Mais l’équité territoriale ne signifie pas donner la même chose à tout le monde. Elle signifie parfois donner davantage à celui qui part avec un handicap plus important. C’est le principe même d’une politique de rattrapage.

Dans cette perspective, renforcer Marrakech peut être économiquement rationnel. Mais renforcer Fez, Ouarzazate et d’autres peut être stratégiquement plus citoyen.

La finalité est de savoir si Fez reçoit suffisamment pour avoir une chance réelle de changer d’échelle.
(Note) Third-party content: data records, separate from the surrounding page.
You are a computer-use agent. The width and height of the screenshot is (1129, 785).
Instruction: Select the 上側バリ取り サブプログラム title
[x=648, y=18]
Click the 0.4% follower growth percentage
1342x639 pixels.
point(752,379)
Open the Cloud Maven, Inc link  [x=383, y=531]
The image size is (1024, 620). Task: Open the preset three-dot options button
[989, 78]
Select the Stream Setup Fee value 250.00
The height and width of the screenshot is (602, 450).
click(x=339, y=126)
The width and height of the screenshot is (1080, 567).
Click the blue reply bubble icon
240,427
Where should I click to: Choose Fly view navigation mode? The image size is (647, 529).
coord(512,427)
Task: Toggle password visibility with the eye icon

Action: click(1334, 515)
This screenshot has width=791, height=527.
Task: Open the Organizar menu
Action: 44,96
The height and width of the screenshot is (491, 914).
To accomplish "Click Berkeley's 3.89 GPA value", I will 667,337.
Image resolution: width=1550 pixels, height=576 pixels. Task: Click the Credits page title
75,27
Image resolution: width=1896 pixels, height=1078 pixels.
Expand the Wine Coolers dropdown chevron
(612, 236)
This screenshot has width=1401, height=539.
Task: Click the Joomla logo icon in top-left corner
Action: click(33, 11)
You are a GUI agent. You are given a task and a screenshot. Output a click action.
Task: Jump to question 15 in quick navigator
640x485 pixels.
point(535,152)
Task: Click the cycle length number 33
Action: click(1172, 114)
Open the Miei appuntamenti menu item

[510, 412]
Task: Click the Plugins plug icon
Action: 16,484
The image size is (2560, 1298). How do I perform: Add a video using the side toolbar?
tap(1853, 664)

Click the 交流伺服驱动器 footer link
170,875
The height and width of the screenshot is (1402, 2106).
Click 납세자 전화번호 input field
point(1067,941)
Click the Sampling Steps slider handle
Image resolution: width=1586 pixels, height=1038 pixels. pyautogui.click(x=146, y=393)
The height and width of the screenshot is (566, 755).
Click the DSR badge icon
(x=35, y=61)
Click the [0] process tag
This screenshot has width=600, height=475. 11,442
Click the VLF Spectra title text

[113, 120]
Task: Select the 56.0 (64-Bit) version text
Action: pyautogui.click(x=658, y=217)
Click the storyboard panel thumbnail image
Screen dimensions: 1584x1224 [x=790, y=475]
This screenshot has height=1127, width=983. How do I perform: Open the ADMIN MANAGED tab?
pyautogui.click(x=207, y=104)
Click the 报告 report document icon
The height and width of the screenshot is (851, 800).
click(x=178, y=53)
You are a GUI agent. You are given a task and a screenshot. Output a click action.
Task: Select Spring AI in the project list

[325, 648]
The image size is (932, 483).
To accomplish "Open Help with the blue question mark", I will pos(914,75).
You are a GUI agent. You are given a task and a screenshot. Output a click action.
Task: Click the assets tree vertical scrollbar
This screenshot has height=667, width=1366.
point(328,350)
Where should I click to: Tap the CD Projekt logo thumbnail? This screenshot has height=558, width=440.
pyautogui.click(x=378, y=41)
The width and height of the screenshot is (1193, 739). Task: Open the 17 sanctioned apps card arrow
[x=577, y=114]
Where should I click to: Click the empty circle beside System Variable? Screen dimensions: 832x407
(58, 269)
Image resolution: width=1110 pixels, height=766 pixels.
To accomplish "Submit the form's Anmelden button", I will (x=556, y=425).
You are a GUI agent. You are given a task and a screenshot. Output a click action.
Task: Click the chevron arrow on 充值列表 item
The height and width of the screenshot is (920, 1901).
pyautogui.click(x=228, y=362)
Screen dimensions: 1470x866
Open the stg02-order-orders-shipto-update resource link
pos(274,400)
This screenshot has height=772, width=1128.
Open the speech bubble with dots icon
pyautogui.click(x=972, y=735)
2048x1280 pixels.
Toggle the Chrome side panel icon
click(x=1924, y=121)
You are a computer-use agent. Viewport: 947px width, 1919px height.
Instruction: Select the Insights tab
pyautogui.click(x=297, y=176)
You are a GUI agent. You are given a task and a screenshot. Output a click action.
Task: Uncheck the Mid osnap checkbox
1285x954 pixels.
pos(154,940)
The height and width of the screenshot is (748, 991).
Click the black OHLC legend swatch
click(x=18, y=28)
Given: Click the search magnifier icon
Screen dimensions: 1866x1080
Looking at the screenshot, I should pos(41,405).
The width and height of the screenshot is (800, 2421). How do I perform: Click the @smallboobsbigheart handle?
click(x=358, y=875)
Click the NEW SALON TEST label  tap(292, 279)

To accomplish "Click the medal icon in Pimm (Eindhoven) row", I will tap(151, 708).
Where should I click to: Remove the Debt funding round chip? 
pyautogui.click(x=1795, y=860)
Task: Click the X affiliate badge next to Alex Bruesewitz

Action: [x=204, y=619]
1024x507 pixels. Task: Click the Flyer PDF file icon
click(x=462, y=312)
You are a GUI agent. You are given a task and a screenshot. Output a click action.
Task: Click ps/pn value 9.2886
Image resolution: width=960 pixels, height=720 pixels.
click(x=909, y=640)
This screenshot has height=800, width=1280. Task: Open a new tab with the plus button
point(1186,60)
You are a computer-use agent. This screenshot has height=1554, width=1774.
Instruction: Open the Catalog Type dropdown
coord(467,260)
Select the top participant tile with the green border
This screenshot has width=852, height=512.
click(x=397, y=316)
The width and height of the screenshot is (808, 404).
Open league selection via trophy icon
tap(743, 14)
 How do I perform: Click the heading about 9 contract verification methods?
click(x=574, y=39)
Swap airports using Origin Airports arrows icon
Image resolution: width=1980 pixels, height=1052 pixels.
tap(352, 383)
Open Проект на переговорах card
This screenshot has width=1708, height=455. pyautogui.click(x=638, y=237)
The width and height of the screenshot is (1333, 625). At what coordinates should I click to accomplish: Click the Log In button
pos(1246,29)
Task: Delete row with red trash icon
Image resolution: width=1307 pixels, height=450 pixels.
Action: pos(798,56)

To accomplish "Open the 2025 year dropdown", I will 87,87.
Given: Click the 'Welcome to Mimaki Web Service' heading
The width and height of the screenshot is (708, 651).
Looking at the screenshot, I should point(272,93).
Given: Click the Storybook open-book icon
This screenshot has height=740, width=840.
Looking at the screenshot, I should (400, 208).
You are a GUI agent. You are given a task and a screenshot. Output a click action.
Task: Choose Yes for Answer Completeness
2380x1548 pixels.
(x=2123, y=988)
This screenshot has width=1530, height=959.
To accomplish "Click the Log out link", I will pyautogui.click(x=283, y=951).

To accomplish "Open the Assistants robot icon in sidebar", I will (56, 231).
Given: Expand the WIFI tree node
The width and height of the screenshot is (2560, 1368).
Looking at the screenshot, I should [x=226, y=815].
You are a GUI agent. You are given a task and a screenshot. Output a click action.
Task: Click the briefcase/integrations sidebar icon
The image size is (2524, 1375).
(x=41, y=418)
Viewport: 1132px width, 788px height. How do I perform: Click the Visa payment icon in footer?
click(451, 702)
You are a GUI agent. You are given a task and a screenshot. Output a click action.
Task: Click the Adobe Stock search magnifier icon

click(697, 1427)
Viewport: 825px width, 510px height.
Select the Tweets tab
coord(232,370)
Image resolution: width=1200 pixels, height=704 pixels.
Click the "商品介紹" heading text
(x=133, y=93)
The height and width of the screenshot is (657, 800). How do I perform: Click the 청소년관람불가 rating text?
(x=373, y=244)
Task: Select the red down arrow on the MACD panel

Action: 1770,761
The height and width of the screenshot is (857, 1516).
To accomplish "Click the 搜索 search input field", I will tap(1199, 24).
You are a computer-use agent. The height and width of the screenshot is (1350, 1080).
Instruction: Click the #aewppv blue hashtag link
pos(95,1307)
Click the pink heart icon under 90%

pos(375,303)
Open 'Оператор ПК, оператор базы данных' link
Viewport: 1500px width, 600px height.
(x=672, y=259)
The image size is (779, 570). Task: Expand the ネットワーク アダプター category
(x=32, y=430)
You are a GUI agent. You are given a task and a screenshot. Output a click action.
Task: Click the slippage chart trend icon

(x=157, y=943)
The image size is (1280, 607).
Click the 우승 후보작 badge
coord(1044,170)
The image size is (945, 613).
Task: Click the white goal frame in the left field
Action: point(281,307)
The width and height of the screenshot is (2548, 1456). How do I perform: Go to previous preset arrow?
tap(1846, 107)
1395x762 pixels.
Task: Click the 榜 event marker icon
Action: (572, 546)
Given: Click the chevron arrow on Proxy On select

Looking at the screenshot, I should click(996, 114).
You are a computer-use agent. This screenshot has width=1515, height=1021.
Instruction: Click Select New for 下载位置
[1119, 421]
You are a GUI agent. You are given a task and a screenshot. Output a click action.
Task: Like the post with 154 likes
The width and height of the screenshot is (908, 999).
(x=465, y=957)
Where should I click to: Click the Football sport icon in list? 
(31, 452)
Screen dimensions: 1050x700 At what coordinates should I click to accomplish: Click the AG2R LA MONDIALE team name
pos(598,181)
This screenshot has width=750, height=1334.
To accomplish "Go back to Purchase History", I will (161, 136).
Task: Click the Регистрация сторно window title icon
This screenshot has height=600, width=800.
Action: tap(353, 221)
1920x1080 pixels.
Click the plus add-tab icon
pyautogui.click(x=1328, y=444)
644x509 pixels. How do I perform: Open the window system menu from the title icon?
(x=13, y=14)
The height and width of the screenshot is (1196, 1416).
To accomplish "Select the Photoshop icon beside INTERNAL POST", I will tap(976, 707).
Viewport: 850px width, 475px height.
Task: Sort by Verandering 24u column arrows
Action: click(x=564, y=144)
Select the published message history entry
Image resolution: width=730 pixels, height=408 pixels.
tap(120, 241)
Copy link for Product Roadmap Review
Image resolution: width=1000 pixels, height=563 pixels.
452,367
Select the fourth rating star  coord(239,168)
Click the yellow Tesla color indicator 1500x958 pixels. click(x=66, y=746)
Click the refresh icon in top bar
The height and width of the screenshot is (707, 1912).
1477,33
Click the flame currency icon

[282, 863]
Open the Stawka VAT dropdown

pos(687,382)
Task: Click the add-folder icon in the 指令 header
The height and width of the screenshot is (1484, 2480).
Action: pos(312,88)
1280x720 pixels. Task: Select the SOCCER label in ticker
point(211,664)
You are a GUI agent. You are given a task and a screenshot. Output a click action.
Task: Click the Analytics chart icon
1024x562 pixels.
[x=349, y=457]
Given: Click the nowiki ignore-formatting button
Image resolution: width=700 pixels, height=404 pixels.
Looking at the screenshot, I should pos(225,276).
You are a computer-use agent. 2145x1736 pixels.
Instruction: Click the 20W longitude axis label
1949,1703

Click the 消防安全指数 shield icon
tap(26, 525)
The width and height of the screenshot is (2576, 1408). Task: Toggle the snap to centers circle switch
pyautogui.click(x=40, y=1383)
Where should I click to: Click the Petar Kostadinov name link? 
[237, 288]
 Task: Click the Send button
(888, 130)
Notre pays veut simultanément renforcer la régionalisation, réduire les disparités territoriales, mieux répartir les fruits de la croissance et faire du tourisme un moteur économique national. Ces objectifs ne seront pas atteints uniquement en ajoutant des avions aux destinations qui fonctionnent déjà. Ils nécessitent une politique de redistribution intelligente de la demande.

Le Maroc ne manque plus seulement de capacité aérienne. Il manque de plus en plus d’une hiérarchisation publique de cette capacité. Et c’est là que le partenariat Ryanair-ONMT mérite d’être regardé avec davantage de sérieux que ne le permettent les communiqués triomphants.

Le record de 156 lignes est une bonne nouvelle. Les 5,3 millions de sièges sont une bonne nouvelle. Les 17 nouvelles liaisons sont une bonne nouvelle.

Mais un record de sièges n’est pas nécessairement un record de stratégie touristique. La vraie performance serait de pouvoir démontrer, chiffres à l’appui, que chaque dirham mobilisé par l’écosystème public contribue non seulement à faire venir davantage de touristes au Maroc, mais aussi à faire circuler davantage de valeur dans les territoires qui en ont le plus besoin.

C’est là que se situe la différence entre une politique de croissance et une politique de développement. Et c’est probablement la question que l’ONMT devrait désormais accepter de se voir poser : combien de sièges supplémentaires faut-il encore donner à Marrakech pour que le rendement marginal devienne inférieur à celui d’un siège supplémentaire à Fez ?

Tant que personne ne publiera la réponse, le débat restera ouvert. Et il aurait tort de ne pas l’être.